## WHAT YOU NEED TO DO
1: Quote the stretch of the IVF forum thread from "Hope my one" through "23 weeks old.".
2: Using the IVF forum thread, mark each statement yes or no and quote the words that decide it. (a) Nathalie's clinic hopes to do her transfer on Thursday. (b) Monkeymoo's clinic collected 12 eggs in March. (c) alexine's close friends and family are in Canada.
3: Continue the IVF forum thread, starting after its final line.

## TEXT SEGMENT
***
# New to IVF, had 8 eggs collected yesterday...



## Nathalie 2010

Dear FF's, I am a newbie to IVF and have found this site to be so helpful, any concerns that I have had during these past 2 weeks have been answered here.  

I would like to update you all.  I had my egg collection yesterday 8 in total, telephone call this morning stating that 5 were immature   , 3 eggs have fertilised.  If all goes well they are looking to transfer on Thursday.  

Nathalie.


----------



## Deb69Marshy

Congrats nathalie 2010  

I had my egg collection yesterday and out of 6 follicles I had 3 eggs and my call today said that ONLY 1 is good enough to use. I am totally GUTTED     

Hope my one egg continues to grow            

Debs
x


----------



## Monkeymoo

Keeping my fingers crossed for you Nathalie / Debs. I had my 1st IVF cycle in March. They collected 10 eggs but only one was good enough for transfer BUT that little egg is now 23 weeks old. 

Here's plenty of


----------



## Nathalie 2010

Dear Debs,

Positive thoughts go out to you and I   that your little egg keeps on growing !!

Nat


----------



## l.m.m.

Hi ... 

I had 11 eggs collected in March but only 4 suitable for ICSI and 3 fertilised - 2 were replaced and one of those is now doing well and due to arrive in December.   

Sending you lots of        Nathalie and Debs.

Louise
x


----------



## alexine

Hello Nat, 
I had EC last week got 10 eggs only 3 went to embies and had them all put back...hang in there. This part is not easy!    

Debs Sending you lots of     for your embie. Hang in there! 
xxA


----------



## Nathalie 2010

Hi Alexane,

I just keep praying that everything is going to be ok and my transfer can go ahead on Thursday. Nobody can really understand what we are all going through or have been through,  hence I find this site to be such a comfort.  

Thanks Alexane.

Nat


----------



## alexine

Hi Nat,
I know...this site has been saving my sanity! All my close friends and family are in Canada....

Try to take it easy...I know it's really hard waiting and worrying....hellish! 
Have you tried any meditation or a relaxation cd? I have found this to help a lot. 

Take care and sending     for your embies.
***
Screenshot grounding data
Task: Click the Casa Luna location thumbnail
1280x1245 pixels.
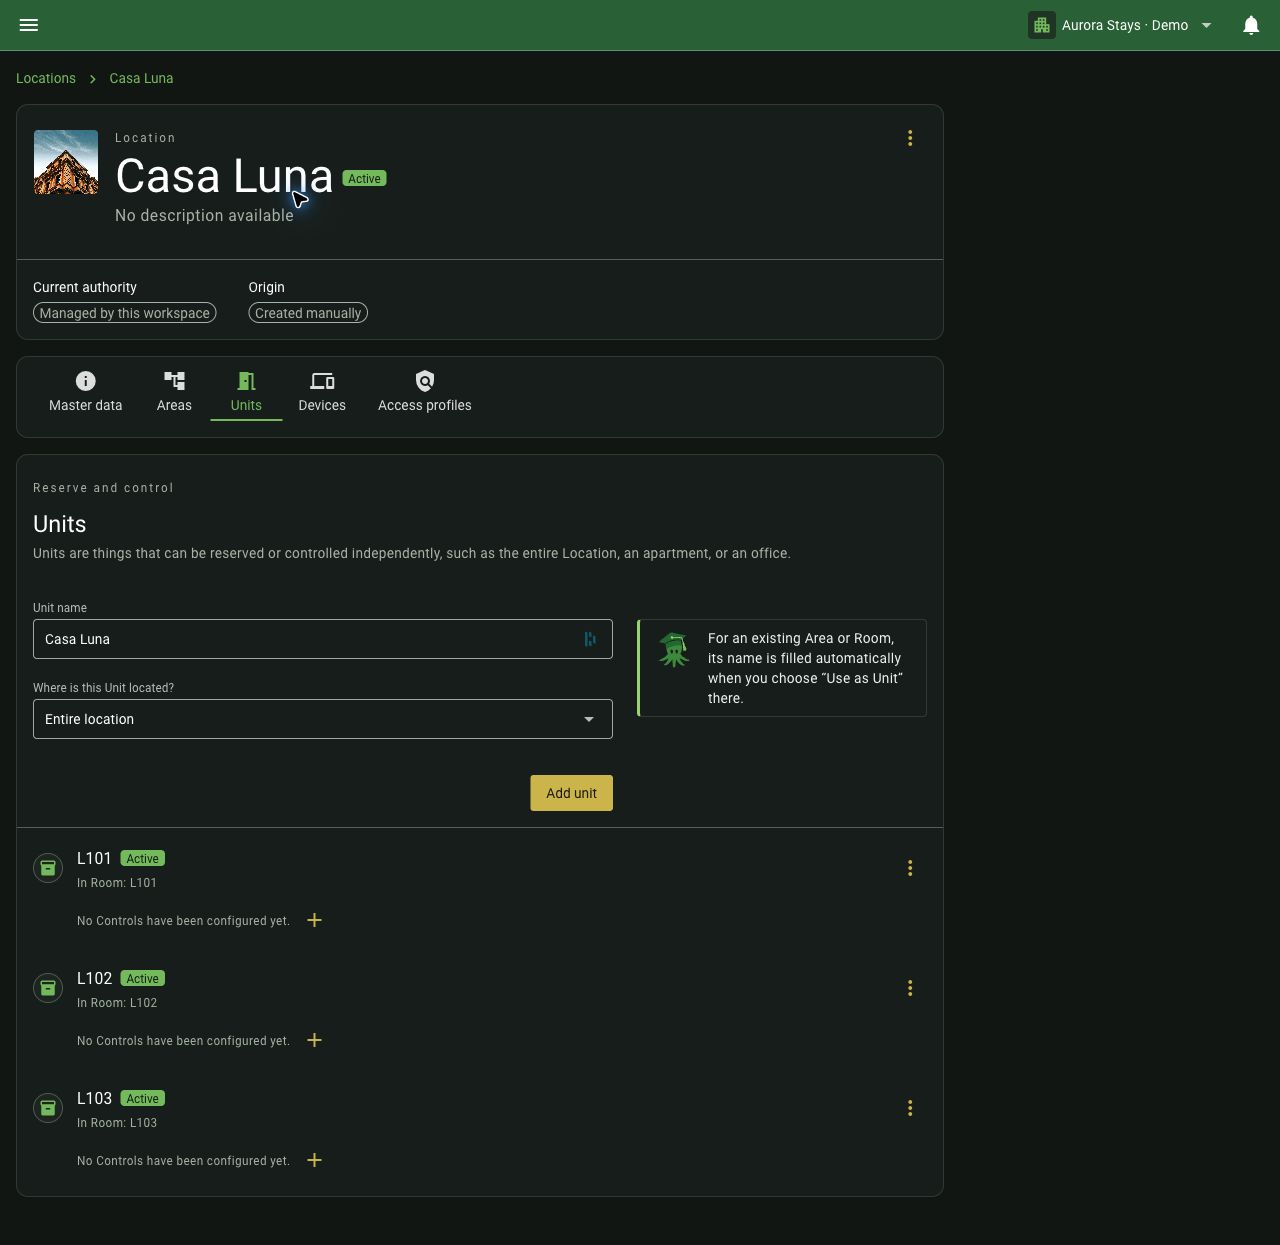Action: (66, 162)
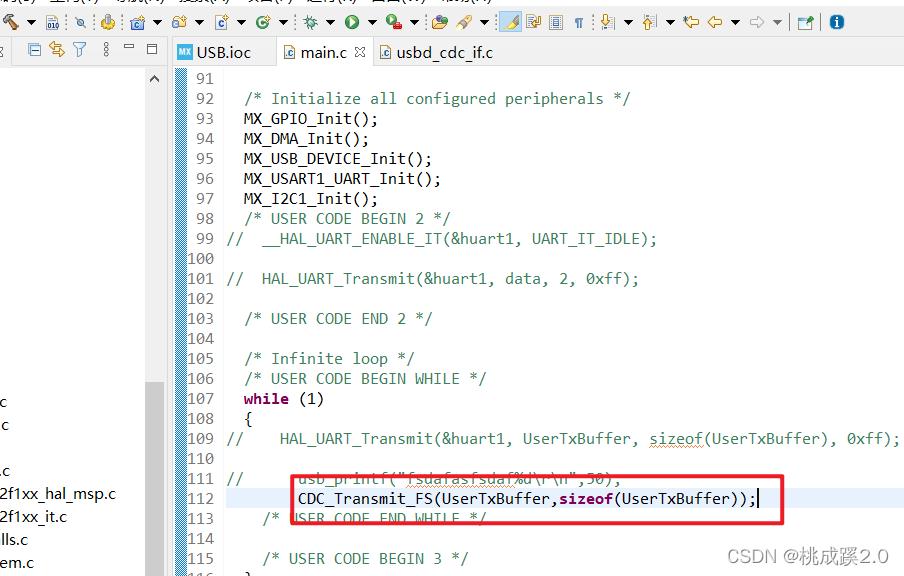Run the application with the green Run icon
904x576 pixels.
pos(353,21)
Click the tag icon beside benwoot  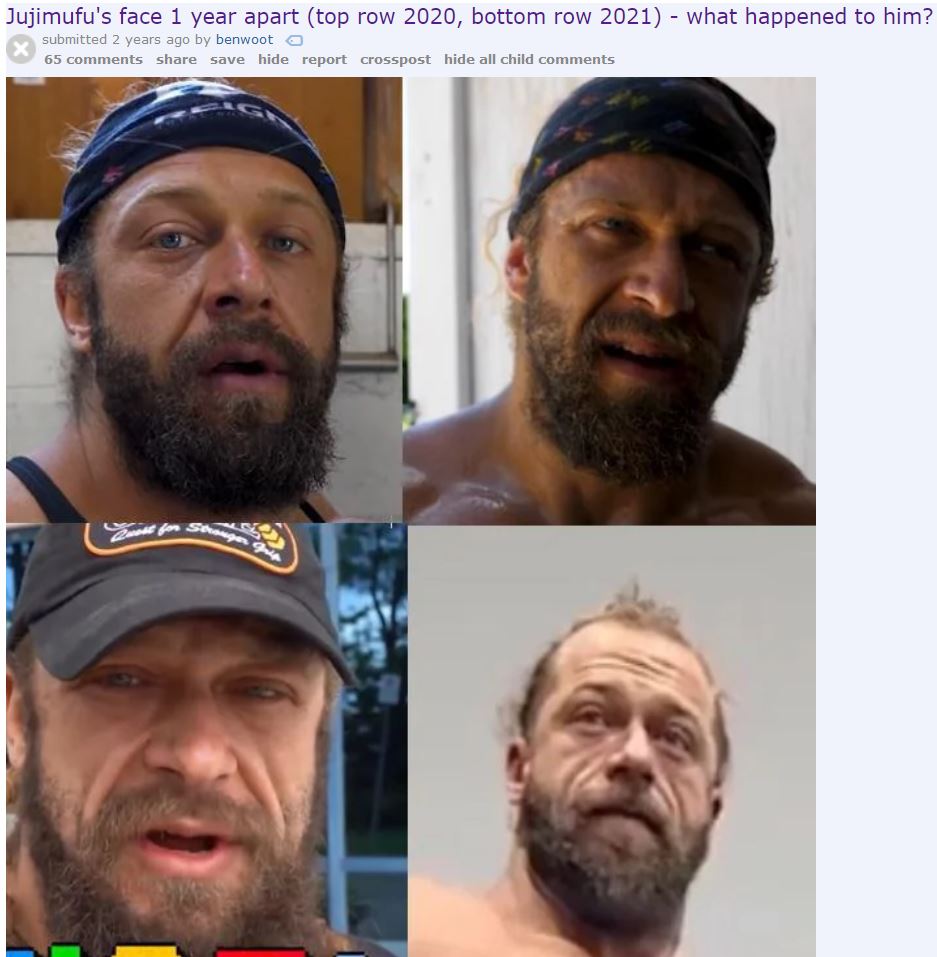click(x=294, y=40)
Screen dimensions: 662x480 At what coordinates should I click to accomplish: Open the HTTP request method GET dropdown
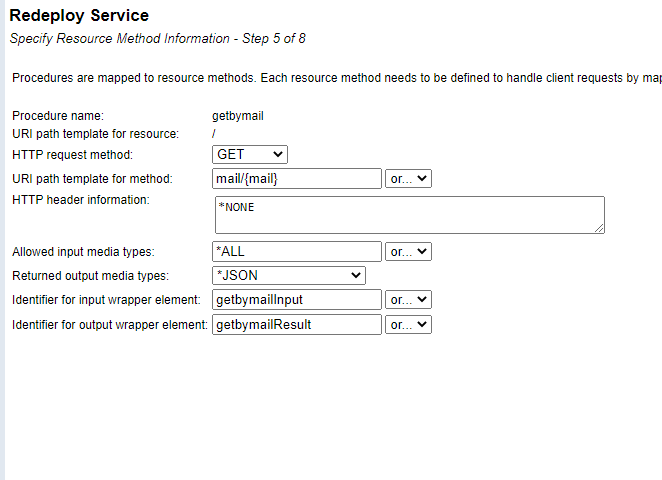click(x=250, y=155)
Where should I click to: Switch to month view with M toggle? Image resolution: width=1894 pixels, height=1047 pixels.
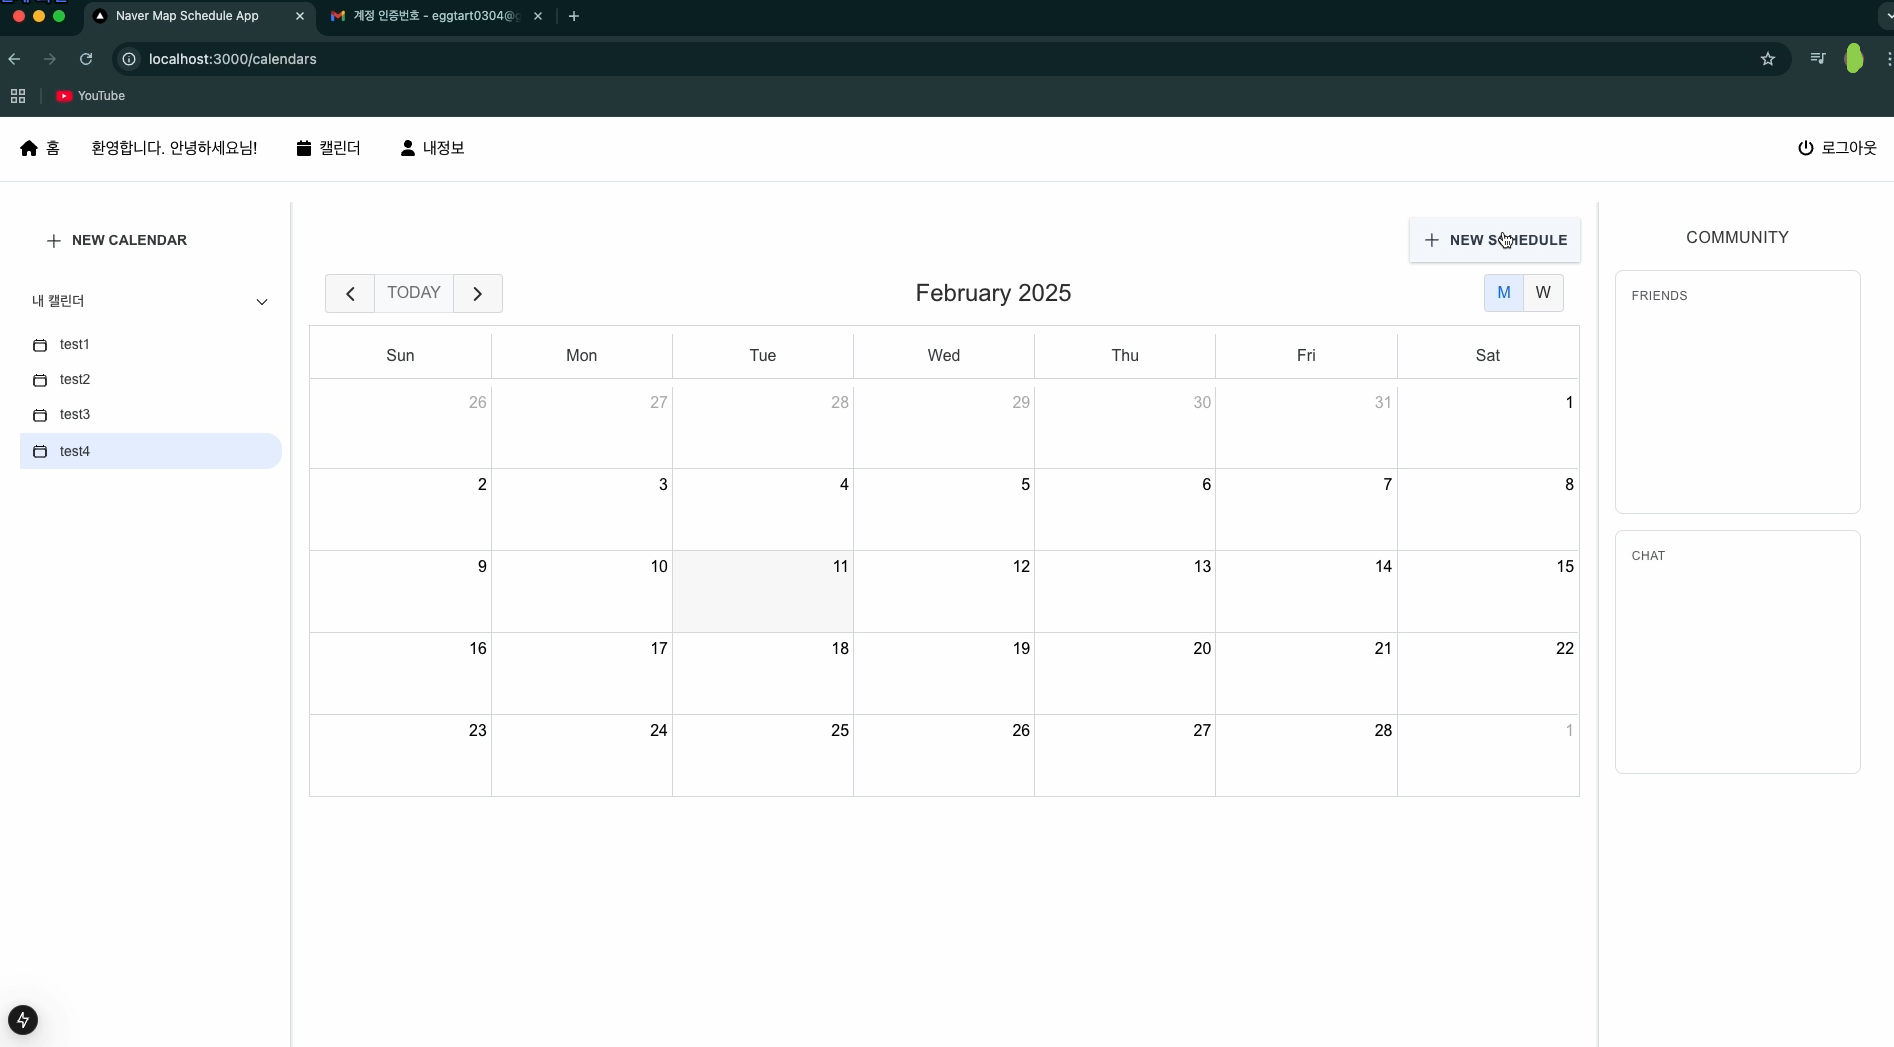1504,293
***
## WRITTEN ANSWERS
1:
Hope my one egg continues to grow            

Debs
x


----------



## Monkeymoo

Keeping my fingers crossed for you Nathalie / Debs. I had my 1st IVF cycle in March. They collected 10 eggs but only one was good enough for transfer BUT that little egg is now 23 weeks old.

2:
(a) Yes: "If all goes well they are looking to transfer on Thursday."
(b) No: "They collected 10 eggs but only one was good enough for transfer"
(c) Yes: "All my close friends and family are in Canada"

3:
xxA


----------



## Nathalie 2010

Thanks Alexane.

Nat x


----------



## Ceri.

Nathalie and welcome to Fertility Friends 

 It's the old adage, quality not quantity, but i can understand you feeling this way  Those 3 little embies are the strongest ones who made it, lets hope that one of the leads the race for the next 8-9 months  
Please have a good look around the site and feel free to post in any area, and make yourself at home. Fertility Friends is such a huge support. There are many who are on their TTC journey, and others who have been fortunate to have little ones with assistance. You will soon discover that our members are very encouraging of one another and offering advice or just simple hugs. There's a vast amount of information here for everyone, so start reading, posting and getting to know others. You will make some great friends too (add them to your buddy list in your profile!), lots of members often have meet ups locally too, for chats, coffee, shopping or even nights out! You can share conversations with one another freely, simply because we all understand each other. It's hard when family and friends don't fully comprehend what this journey entails and the emotions that go with it. That's where we come in!

Here are some links which you should find really useful at the moment&#8230;&#8230;

*What Every New Member Needs To Know (includes a list of common abbreviations) ~ *   CLICK HERE

*Peer Support (for asking fertility and treatment related questions of your fellow FFers) ~ * CLICK HERE

*Complimentary, Holistic and Spiritual Approaches ~ *CLICK HERE 

While undergoing treatment, you might find it useful to join other ladies having treatment at the same time. The Cycle Buddies threads are just for that. You will find a thread, usually with a funny/inspiring name for this year's buddies. Just pop along to the appropriate month and say "Hi" when you are ready to start treatment.

*Cycle buddies ~ *CLICK HERE

*2WW, Ladies in Waiting ~ *CLICK HERE

*Keep a diary of your treatment ~ * 
CLICK HERE

*IVF General ~ *CLICK HERE

You can also chat live in our chat room. We have a newbie day in the chat room every Wednesday where you can meet one of our mods for support, meet other new members and get technical support with navigating the site and using all the functions available here.  CLICK HERE FOR INFO ON NEWBIE CHAT 

You can also "meet" and chat with people in your local area through the *Location boards*. This is especially useful to find people who may be using the same clinic and or in the same PCT area. It's a small world!

Wishing you lots of luck    and 
Keep in touch
Ceri xx

PS I have also sent you a pm (private message)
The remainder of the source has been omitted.